CONDORCET SOPHIE DE GROUCHY marquise de (1764-1822)
La vie de Sophie de Condorcet est loin de s'identifier à celle de son mari, dont elle a pourtant épousé les idées et partagé les travaux.
Sophie de Grouchy est née en Normandie en 1764, dans une assez illustre famille. Sa mère, sœur du président Dupaty, était une femme d'esprit et de sens. Sophie montre très tôt des dispositions pour l'étude, un caractère solide et beaucoup de sérieux. À l'occasion, elle s'improvise précepteur de son frère, le futur maréchal de Grouchy. C'est chez son oncle, le président Dupaty, qu'elle rencontre le marquis de Condorcet, alors secrétaire perpétuel de l'Académie des sciences, directeur de la Monnaie, jouissant de tous les honneurs dus à ses immenses travaux.

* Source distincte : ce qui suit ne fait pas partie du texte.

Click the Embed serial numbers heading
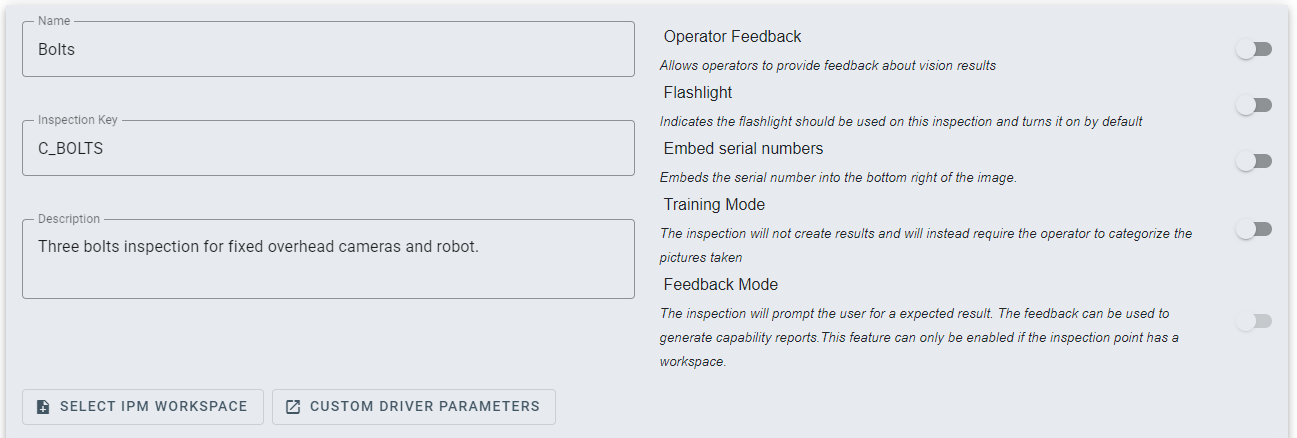This screenshot has width=1297, height=438. click(743, 149)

Condorcet, qui a vingt et un ans de plus qu'elle, est séduit par les grâces, la beauté et la solidité d'esprit de Mlle de Grouchy. Il l'épouse en 1786. À l'hôtel de la Monnaie, où ils sont installés, Sophie tient salon, reçoit les philosophes, les Encyclopédistes, les étrangers de passage. Les Condorcet sont connus pour leurs opinions très avancées. Sophie est alors une des plus belles femmes de son temps.

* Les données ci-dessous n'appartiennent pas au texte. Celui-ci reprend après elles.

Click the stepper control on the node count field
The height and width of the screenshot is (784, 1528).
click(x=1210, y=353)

Dans les premières années de la Révolution, elle partage dans les salons la célébrité avec Mme de Staël. Le fameux Prussien Anacharsis Cloots la poursuit de ses hommages publics et l'appelle la Vénus Lycéenne. Mais, à mesure que la Révolution se poursuit, les opinions politiques qu'elle partage avec son mari entraînent des ruptures pénibles ; la noblesse leur tient rancune, les accuse d'infidélité à leur classe. De leur côté, les révolutionnaires se méfient. Condorcet est décrété d'arrestation pour ses liens avec les Girondins et son acte d'opposition à la Constitution de 1793. Il se cache à Paris. Après sa mort, Mme de Condorcet s'occupera de faire publier son Esquisse sur les progrès de l'esprit humain, et la Convention, par un tardif hommage, en ordonne l'impression aux frais de la nation. Dans l'avertissement, elle écrit : « Puisse cette mort, qui ne servira pas peu dans l'histoire à caractériser l'époque où elle est arrivée, inspirer un attachement inébranlable aux droits dont elle fut la violation. C'est le seul hommage digne du sage qui, sous le glaive de la mort, méditait en paix pour l'amélioration de ses semblables ; c'est la seule consolation que puissent éprouver ceux qui ont été l'objet de ses affections, et qui ont connu sa vertu. » En 1794, elle connaît un moment la misère, mais réussit par son travail à assurer sa survie. En janvier 1795, elle s'installe rue Matignon, avec Julie Talma, et rouvre son salon. De 1801 à 1804, elle coopère avec Cabanis et Garat à la publication de la première édition des Œuvres complètes de Condorcet. Sous le Consulat et l'Empire, elle fréquente les idéologues Tracy, Garat, Cabanis, Thurot, Guinguené qu'elle réunit chez elle et qui sont tous plus ou moins des opposants au régime napoléonien. Sous les Bourbons, elle n'obtient aucune faveur. En 1816, elle a bien du mal à sauver son frère, le maréchal de Grouchy, inquiété pour les actes auxquels il a pris part pendant les Cent-Jours. Elle meurt en 1822, en laissant un ouvrage inédit qu'elle avait écrit pour l'éducation de sa fille.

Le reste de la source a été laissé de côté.